A political cartoon of Colin Kaepernick kneeling with his Afro in the shape of a black fist has gone viral.
But the illustration — which has been adopted by sports fans, civil rights activists and celebrities — comes from an unlikely artist.
Khalid Albaih, a Romania-born Sudanese artist living in Qatar, is renowned throughout the Middle East for addressing controversial political and social issues, including government corruption, the war in Yemen and the Israeli-Palestinian conflict.
However, his Kaepernick cartoon tackles a far more distant issue: American civil liberties.
Kaepernick, a former quarterback for the San Francisco 49ers, sparked a national conversation during the 2016 NFL football season when he refused to stand for the national anthem.Instead, the footballer knelt in protest of police shootings of African-American men and other social injustices faced by black people in the United States.
“To me, this is something that has to change,” Kaepernick said in an August 2016 interview. “And when there’s significant change and I feel like that flag represents what it’s supposed to represent and this country is representing people the way that it’s supposed to, I’ll stand.”

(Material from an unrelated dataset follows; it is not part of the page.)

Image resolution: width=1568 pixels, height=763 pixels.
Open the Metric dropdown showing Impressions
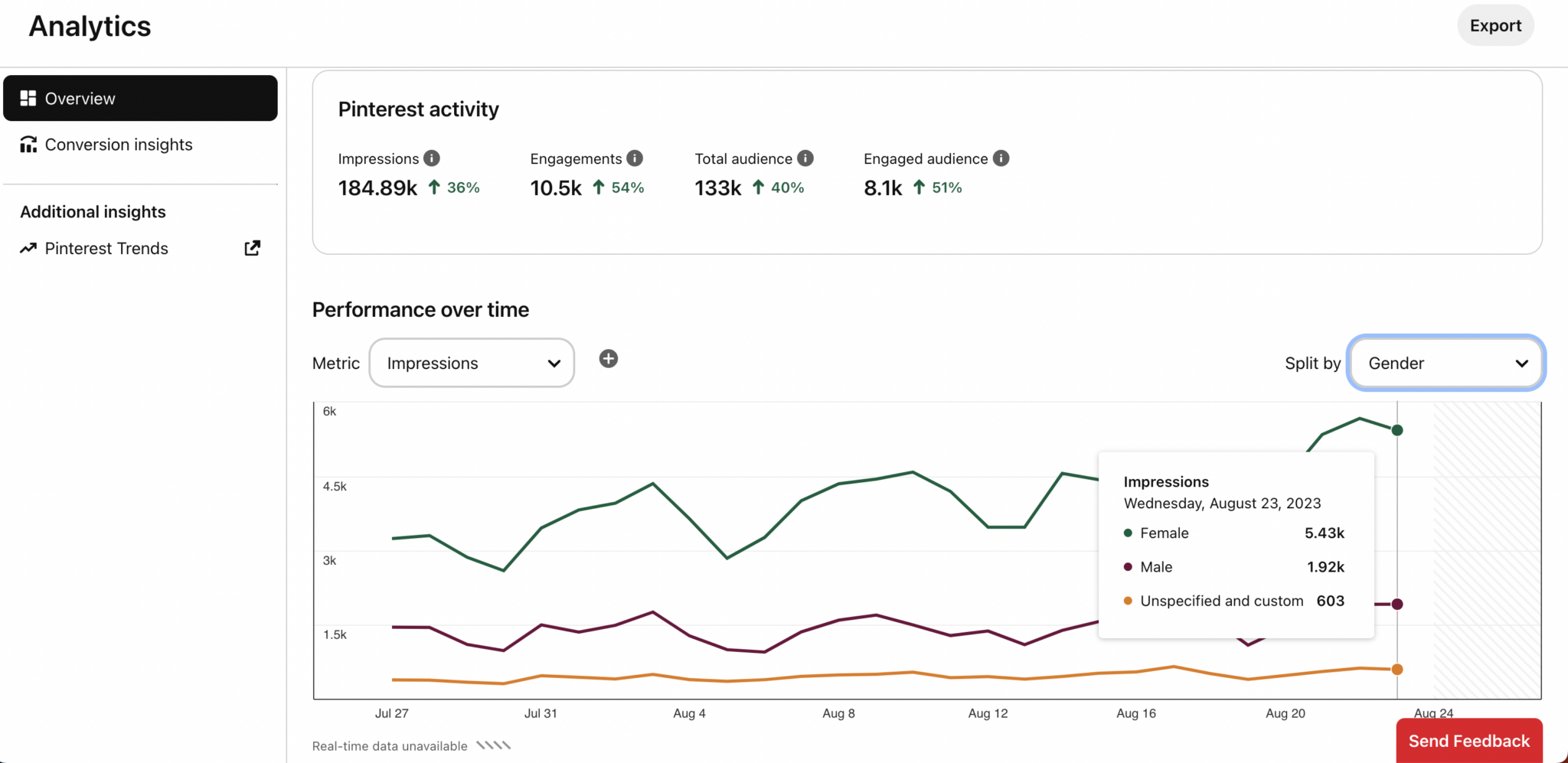(471, 363)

Albaih originally published the cartoon in September 2016, when he was a human rights fellow teaching at Colby College in Maine.
With his cartoon of Kaepernick, Albaih said he wanted to evoke the historic images of other African-American athletes who took a firm position on civil liberties.
“The minute I saw (Kaepernick kneeling), it just reminded me of the image of (John) Carlos and (Tommie) Smith with their fists up in the ’68 Olympics,” Albaih said, referring to an iconic moment when the two black athletes gave a black power salute during the US national anthem.
“It was the ‘black fist’ of our time,” Albaih said. “I had to make that connection.”
“People just wanted (black athletes) to do their sports, clap at them and leave,” he said. “They don’t want them to do anything serious, to be anything but that sports person.”
NEW YORK, NY – AUGUST 23: Activists rally in support of NFL quarterback Colin Kaepernick outside the offices of the National Football League on Park Avenue, August 23, 2017 in New York City. During the NFL season last year, Kaepernick caused controversy by kneeling during the National Anthem at games to protest racial oppression and police brutality. Kaepernick is currently a free agent and some critics and analysts claim NFL teams don’t want to sign him due to his public display of his political beliefs. (Photo by Drew Angerer/Getty Images)
Kaepernick’s protest attracted widespread support and criticism. He is currently a free agent, and has yet to land on an NFL team’s roster for the 2017 season.
Other athletes have joined Kaepernick’s protest, including Denver Broncos linebacker Brandon Marshall and Miami Dolphins wide receiver Kenny Stills. Seattle Reign FC soccer star Megan Rapinoe also showed solidarity by taking a knee during the national anthem.
The protest has also inspired student athletes and their coaches to kneel in protest.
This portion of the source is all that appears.